Tout ce que nous savons, c’est qu’ils seront juges et parties, car les lois votées, sur lesquelles ils vont arbitrer, leur seront principalement appliquées.  Peut-être ce ne serait un problème s’ils étaient tous élus.  Au moins, là, nous aurions donné notre consentement à ce qu’ils décident pour nous ce cadre juridique.

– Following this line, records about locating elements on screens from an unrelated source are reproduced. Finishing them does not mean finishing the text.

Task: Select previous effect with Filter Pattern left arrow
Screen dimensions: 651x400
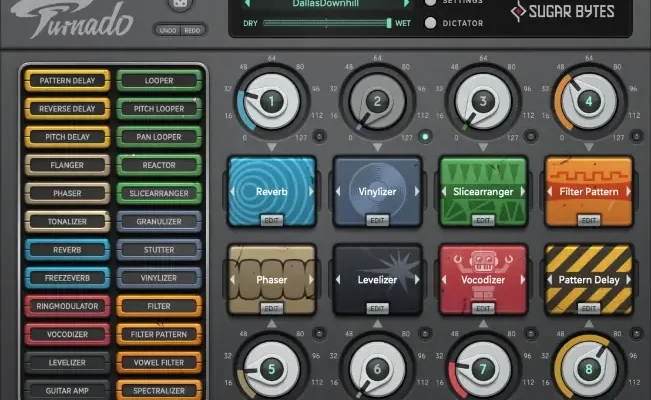Action: coord(551,191)
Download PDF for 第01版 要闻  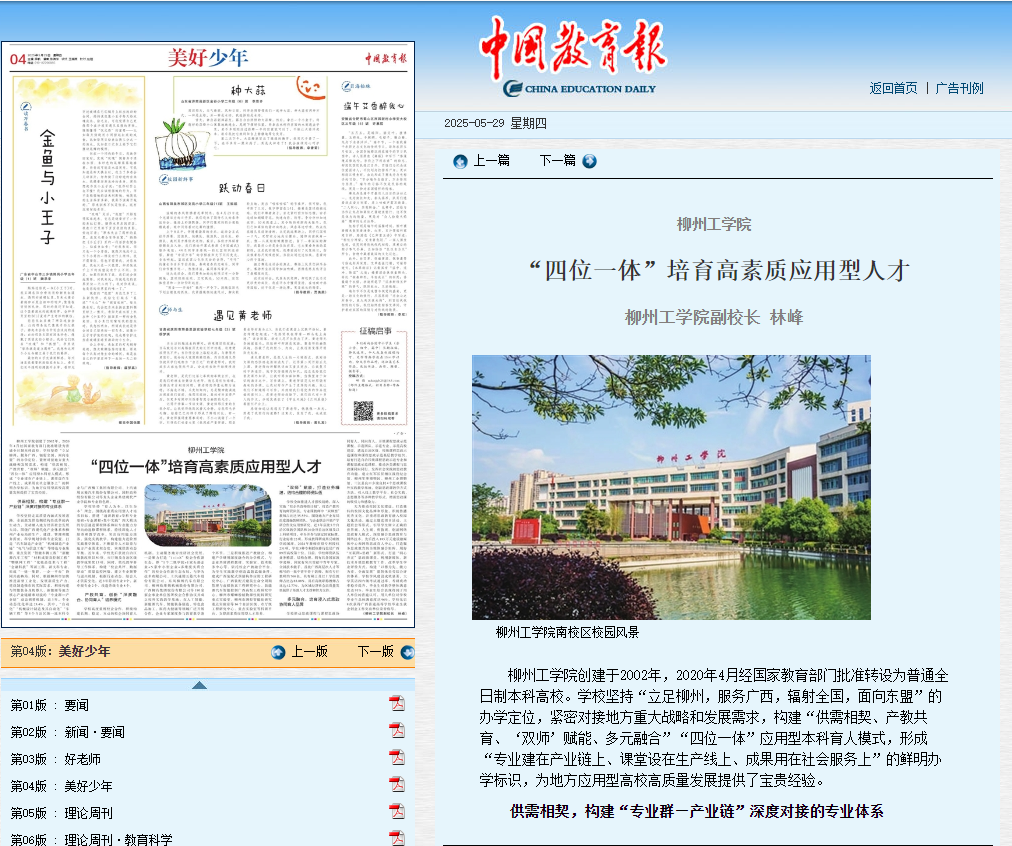coord(396,704)
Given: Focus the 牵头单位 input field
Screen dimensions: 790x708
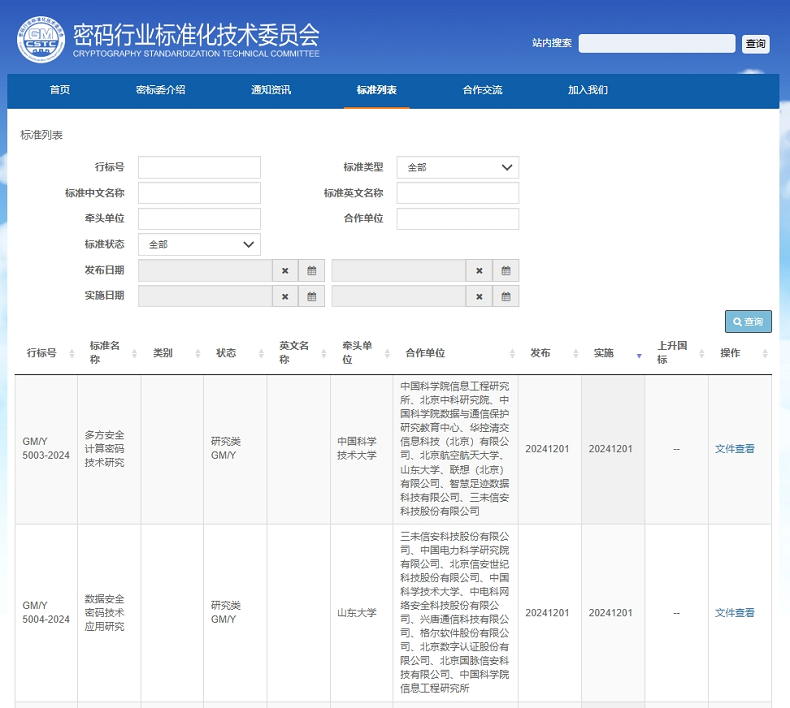Looking at the screenshot, I should click(199, 219).
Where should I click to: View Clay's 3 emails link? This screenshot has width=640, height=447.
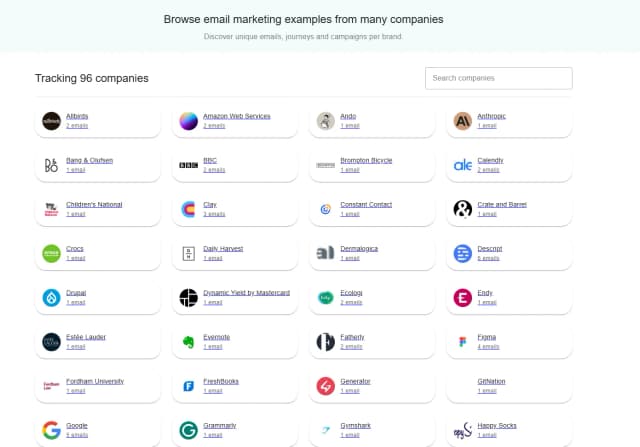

Je ne doute pas que le Parlement de Transition sera comme celui de bien beaucoup d’avant, ne soumettant aucune proposition de loi et aucun amendement aux projets de loi présentés par le Gouvernement.  Que personne ne fera très attention au contenu car le débat ne sera pas transmis en direct, ou repris par les médias.  On pourra peut-être espérer que les rédacteurs, eux, seront « neutres, inclusifs, consensuels » et surtout démocrates et de bonne foi, mais même là j’ai mes doutes car bien nombreuses sont nos lois « taillées sur mesure » (et pas pour l’intérêt général).

On me dira que je n’aide pas en me focalisant sur de tels principes, mais je trouve fort troublant que les règles du jeu seront déterminées par ceux qui vont en tirer le plus profit, et sans notre consentement.  La démocratie se construira donc sur une fondation fortement non-démocratique et donc déjà contestable.

Le seul moyen de rendre cette feuille de route crédible et de nous laisser croire que nous nous en sortirons, est que tous participants à la transition, de la Présidence, au Gouvernement, au CT, CST et CENI, soient automatiquement inéligibles pour les élections qu’ils préparent.  Qu’ils ne peuvent en aucun cas être juges et parties.